Is this experience acceptable? What if my internet connection changes mid playback? What if the video is 800mb and I only want to watch the first 5 minutes?

This is neither acceptable for the user nor is it acceptable for the server. It's wasteful on both ends. The user has to download the entire video file, and the server has to serve the entire video file.

How does a modern streaming service work?

Modern streaming services like Netflix and Peacock utilize the concept of adaptive streaming. This means that the video player is constantly monitoring the user's internet connection and adjusting the quality of the video stream accordingly.

Practically, this is done by:

  • Converting a high quality source video into multiple lower quality versions (often called renditions or representations)
  • Breaking each rendition into small chunks (often called segments)
  • Storing these segments on a server
A simplified representation of a segmented piece of content

The video player then requests these segments from the server in real time, grabbing the appropriate rendition based on the user's internet connection. The determination of which rendition to use at a given point in time is beyond the scope of this article, but it's a fascinating topic in its own right.

It's worth nothing that of course there is an almost infinite well of complexity that can be added to this process, but this is the basic idea. The subsequent articles in this series will attempt to build a simple video player that can handle adaptive streaming, introducing some sidebars into encoding, advert insertion, and DRM along the way.

The actual low level playback of video is wildly different across devices. A Playstation 5 will have a different video playback pipeline than a Roku, which will have a different pipeline than a web browser. To keep this accessible, we'll be focusing on the web browser.

Media Source Extensions (MSE)

The Media Source Extensions API is a browser API that allows JavaScript low level control of the media playback process. This is the API that allows us to build our own video player, and it's the API that we'll be using in this series.

Playback Process

The basic process of playing a video (no audio -- we will add this later) with MSE is as follows:

  1. Create a MediaSource object - This is an object that represents the media source that we will be playing.

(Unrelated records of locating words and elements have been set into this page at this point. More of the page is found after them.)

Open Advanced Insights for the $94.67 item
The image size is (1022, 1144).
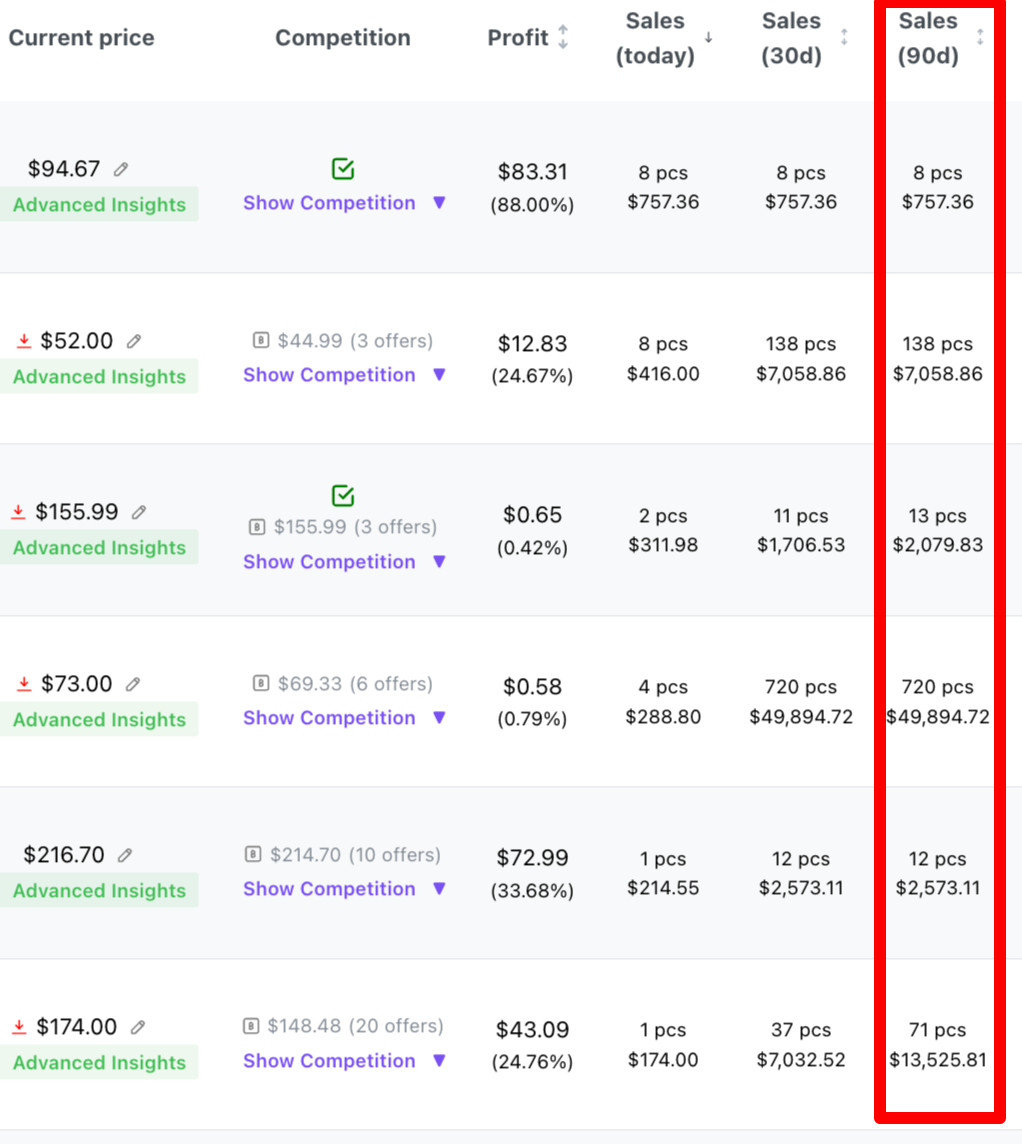(99, 204)
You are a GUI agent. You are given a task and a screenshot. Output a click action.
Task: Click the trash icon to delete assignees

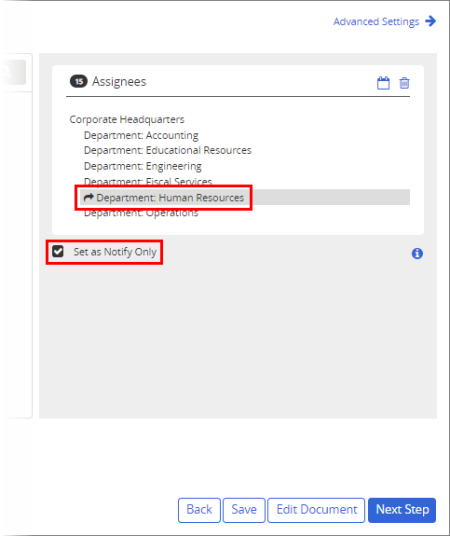(404, 83)
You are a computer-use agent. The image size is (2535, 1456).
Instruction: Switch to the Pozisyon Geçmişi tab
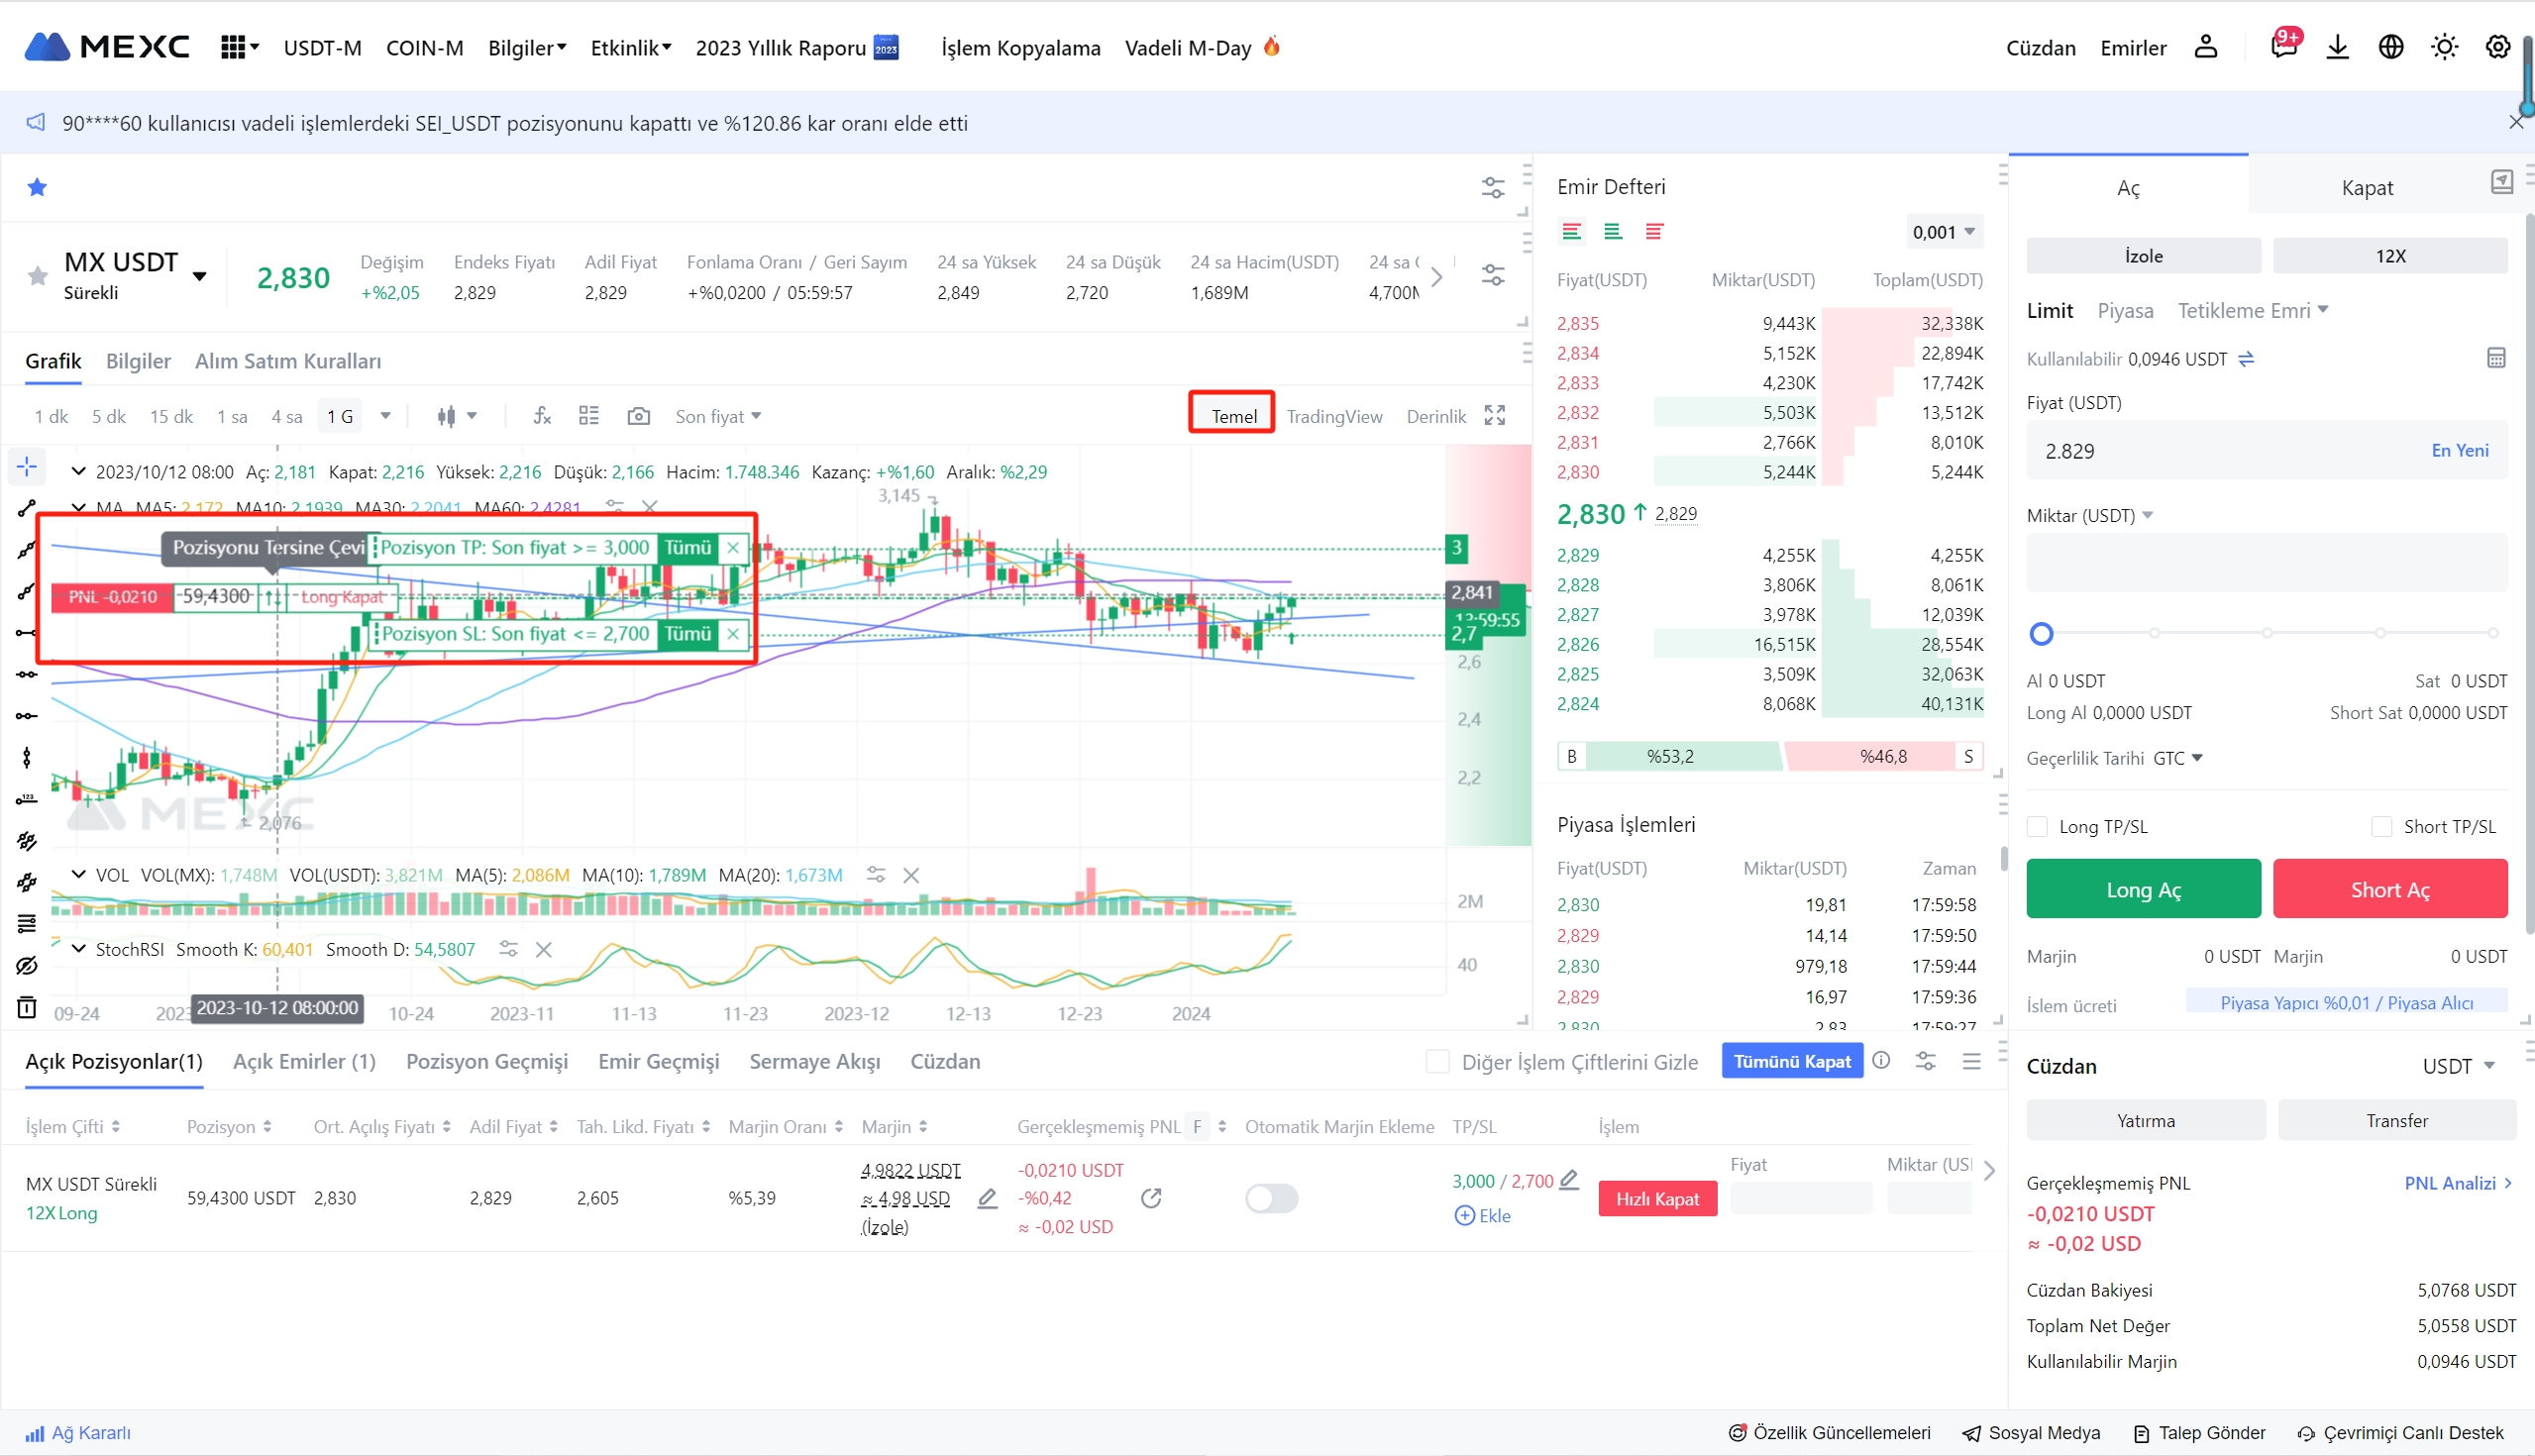coord(487,1062)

We can generate a virtual "blob" URL for this object that we can use as the src attribute of a <video> element.
  2. Create a SourceBuffer object - This is an object that represents a buffer that we can write video data to. We must continuously feed this buffer video data in real time in order to keep the video playing.
  3. Wait for the MediaSource object to fire the sourceopen event - This event is fired when the MediaSource object is ready to accept a SourceBuffer object.
  4. Add the SourceBuffer to the MediaSource object - This is done by calling the addSourceBuffer method on the MediaSource object.
  5. Fetch video data - This can be done in a variety of ways, but for our purposes we will be using the fetch API to download video data from a server.
  6. Append video data to the SourceBuffer object - This is done by calling the appendBuffer method on the SourceBuffer object.
  7. Repeat steps 4 and 5 until the video is finished.
A simplified representation of MSE

The Simplest Possible MSE Player

150 lines just to play a video? It's true, but it's not as painful as it sounds.

The player above is a heavily commented implementation of a fairly simple MSE player. It's not particularly useful in its current state, but it's a good starting point for understanding the basic concepts of MSE. You can click the "Run" button to see it in action, or click "Download" to get a standalone runnable .html page with this particular example.

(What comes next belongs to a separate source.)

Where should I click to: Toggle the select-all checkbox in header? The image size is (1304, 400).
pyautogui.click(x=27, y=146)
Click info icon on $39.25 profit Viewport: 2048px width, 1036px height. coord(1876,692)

Once the Media Source is ready, we snag the first segment from the server. From then on, once we detect that the buffer contains less than 4 seconds of data, we will fetch the next segment and feed the buffer with it. This goes on and on until the video is complete.

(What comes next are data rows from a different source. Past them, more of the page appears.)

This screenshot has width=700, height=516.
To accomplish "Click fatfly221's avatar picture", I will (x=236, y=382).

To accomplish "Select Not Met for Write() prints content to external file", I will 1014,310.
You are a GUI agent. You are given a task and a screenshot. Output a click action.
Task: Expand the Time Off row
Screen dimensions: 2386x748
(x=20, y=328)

After looking at the above code, you likely have some questions:

  • What is an init segment?
  • What if the segments are not 4 seconds, or they are not all the same size?
  • Your code seems to be making an awful lot of assumptions about the URL structure of the video segments. What if the URL structure changes?
  • How did you break this video into chunks?
  • Where did that magic codec string 'avc1.42c00d' come from?
  • Why does the whole thing freeze if I try to seek?
  • I thought the whole point of this was to change the video quality based on the user's internet connection. You're not doing that. Why did you lie to me?

These are all totally reasonable questions, but I unfortunately will be answering exactly zero of them right now! The answers will be revealed to you as we build upon this simple example in subsequent articles.